Aber: „Ich bin immer noch total wütend, weil niemand mit uns kommuniziert hat“, sagt Sabine Gora. Auch nach ihrem öffentlichen Protest habe es keine Anwohner-Informationen gegeben. Ein Nachbar habe bis vor kurzem noch geglaubt, es würden Parkplätze auf dem gerodeten Gelände entstehen.

Direkt hinter Reihenhäusern in der Welkenerstraße wird der Anbau der Hansa-Grundschule entstehen.

Auf dieser Fläche wird der Schulanbau hochgezogen. Im Hintergrund sind die Häuser an der Welkenerstraße zu sehen, deren Anwohner sich gegen die Schulerweiterung wehren. © Natascha Jaschinski

Stadt: Haben oft informiert

Den Vorwürfen widerspricht die Stadt vehement: „Über die Baumaßnahme wurde nach den Beschwerden mit einer ausführlichen Pressemitteilung informiert“, heißt es auf Anfrage. Dass sich die Bezirksvertreter im März in der Einwohnerfragestunde deutlich überrascht vom Ausmaß des Anbaus gezeigt hatten, könne sich die Stadt nicht erklären.

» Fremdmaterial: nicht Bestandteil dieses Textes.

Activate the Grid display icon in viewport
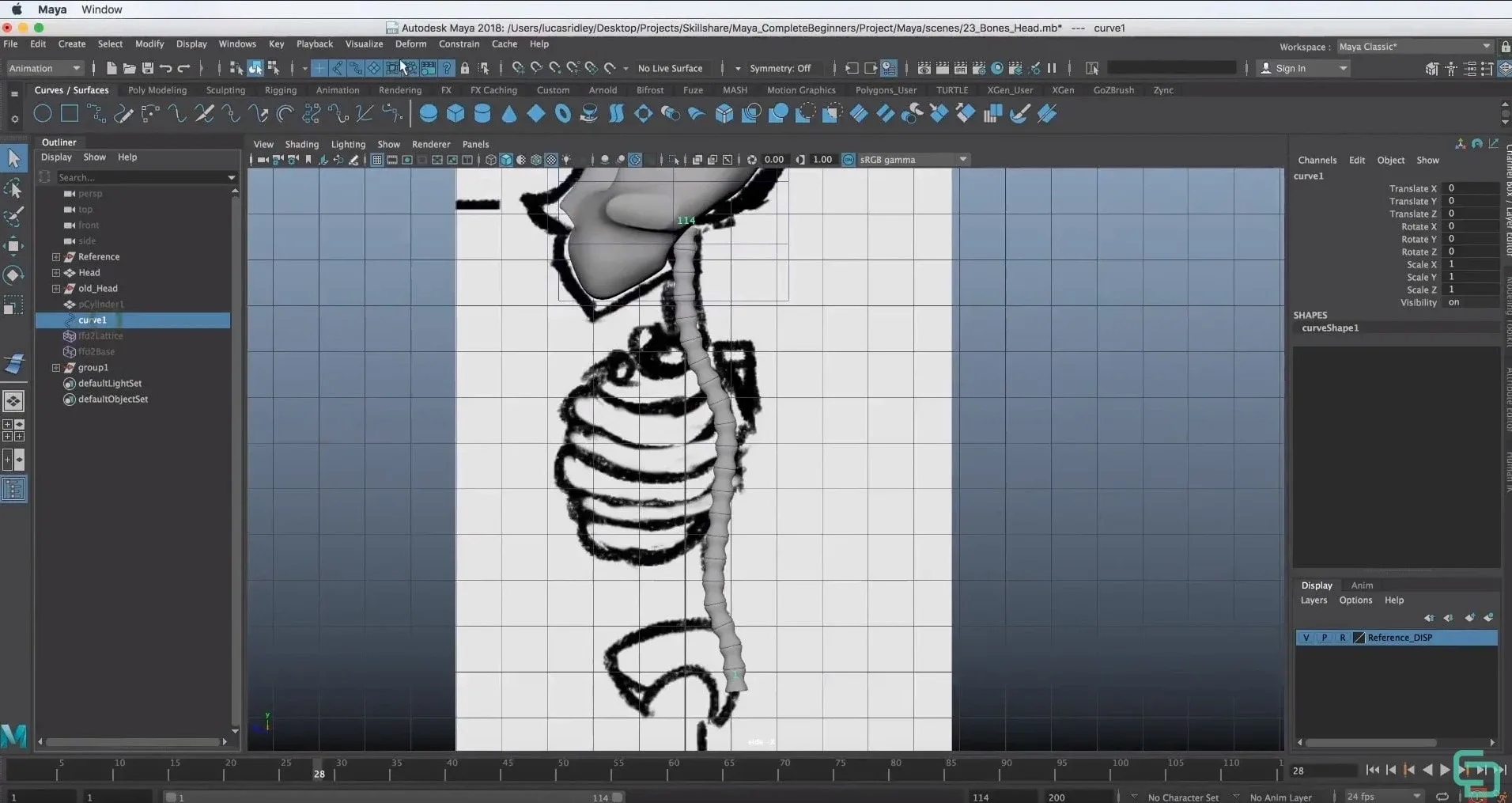 pyautogui.click(x=377, y=159)
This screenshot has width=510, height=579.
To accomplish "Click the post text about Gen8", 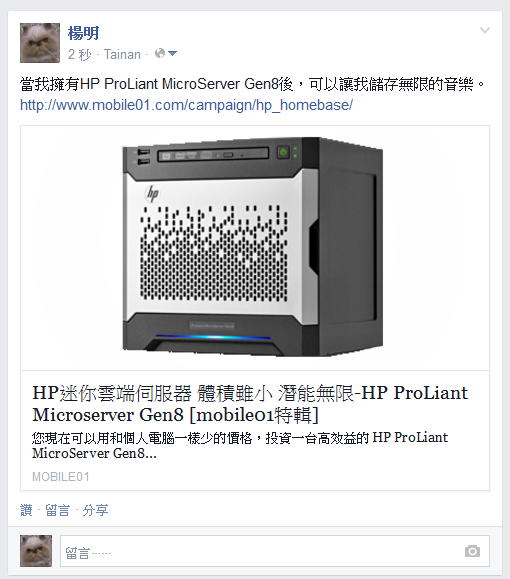I will point(253,84).
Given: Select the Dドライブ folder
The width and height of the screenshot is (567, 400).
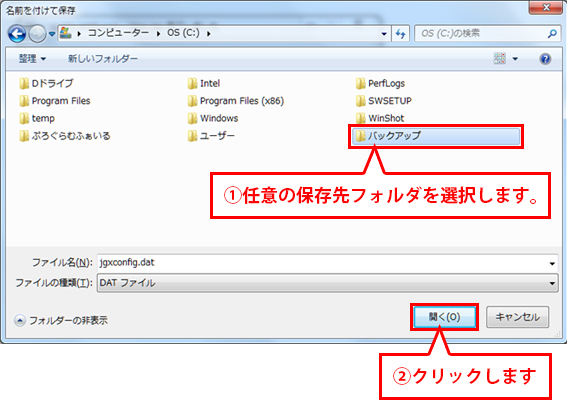Looking at the screenshot, I should pos(46,83).
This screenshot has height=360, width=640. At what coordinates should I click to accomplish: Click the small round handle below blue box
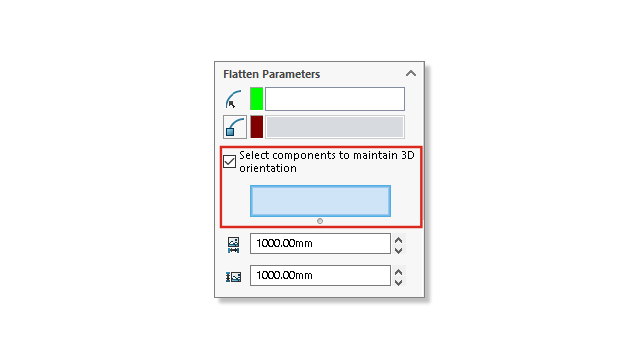pos(320,221)
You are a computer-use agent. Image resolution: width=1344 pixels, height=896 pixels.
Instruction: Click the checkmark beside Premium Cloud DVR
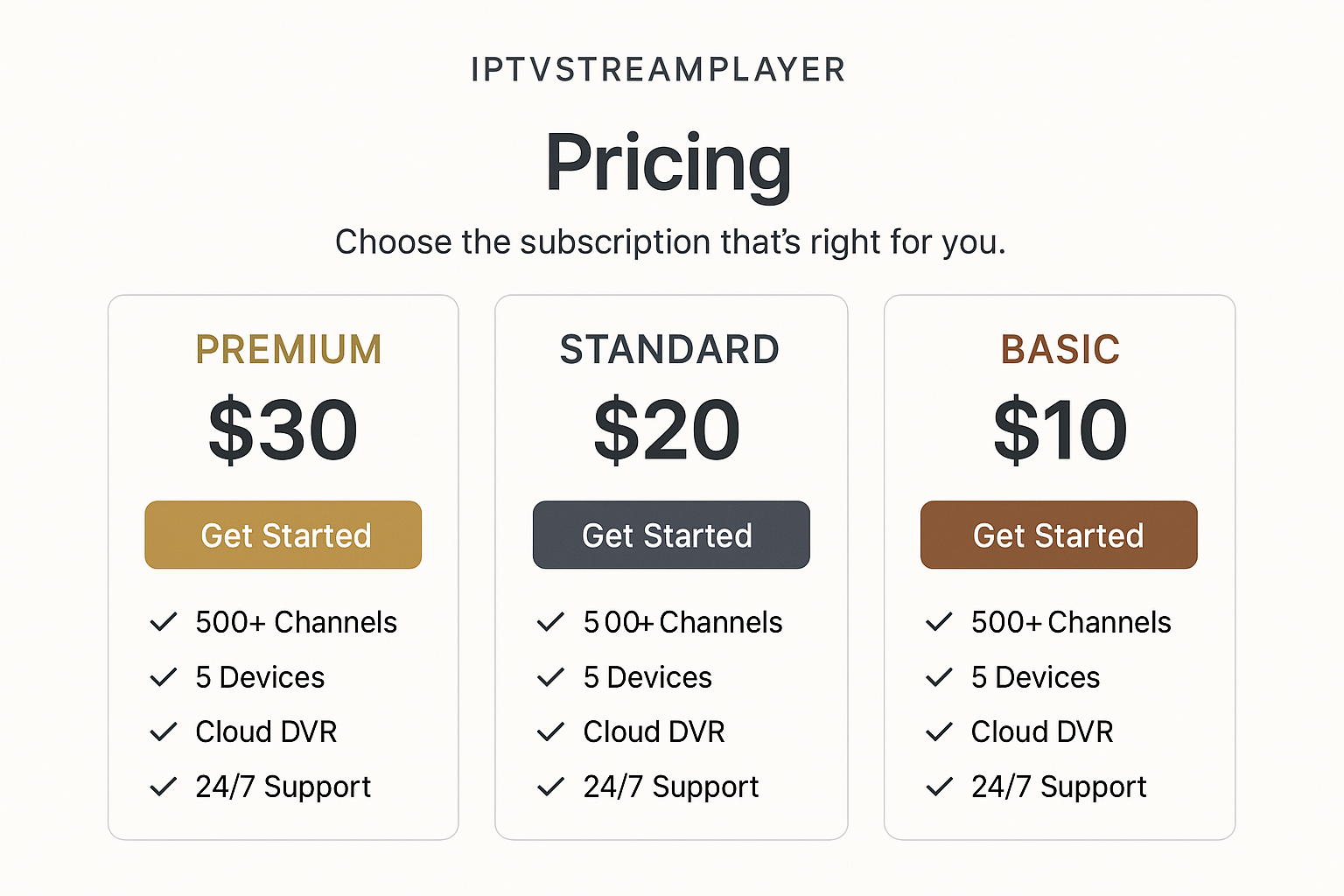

Denn: „Geplante Baumaßnahmen werden über das städtische Gremiensystem im Vorfeld stets den beteiligten Ausschüssen und Bezirksvertretungen der Stadt Dortmund zur Kenntnis oder Beschlussfassung übermittelt.“ Auch im Anschluss würden die Gremien mit Sachstandsberichten auf dem Laufenden gehalten werden. Das sei auch bei der Hansa-Grundschule so geschehen. Mehrfach. Die Stadt listet hier drei Sachstandsberichte auf, die der BV seit Juni 2021 vorgelegen haben sollen: im Juni 2021, im Februar 2022 und im Juni 2022.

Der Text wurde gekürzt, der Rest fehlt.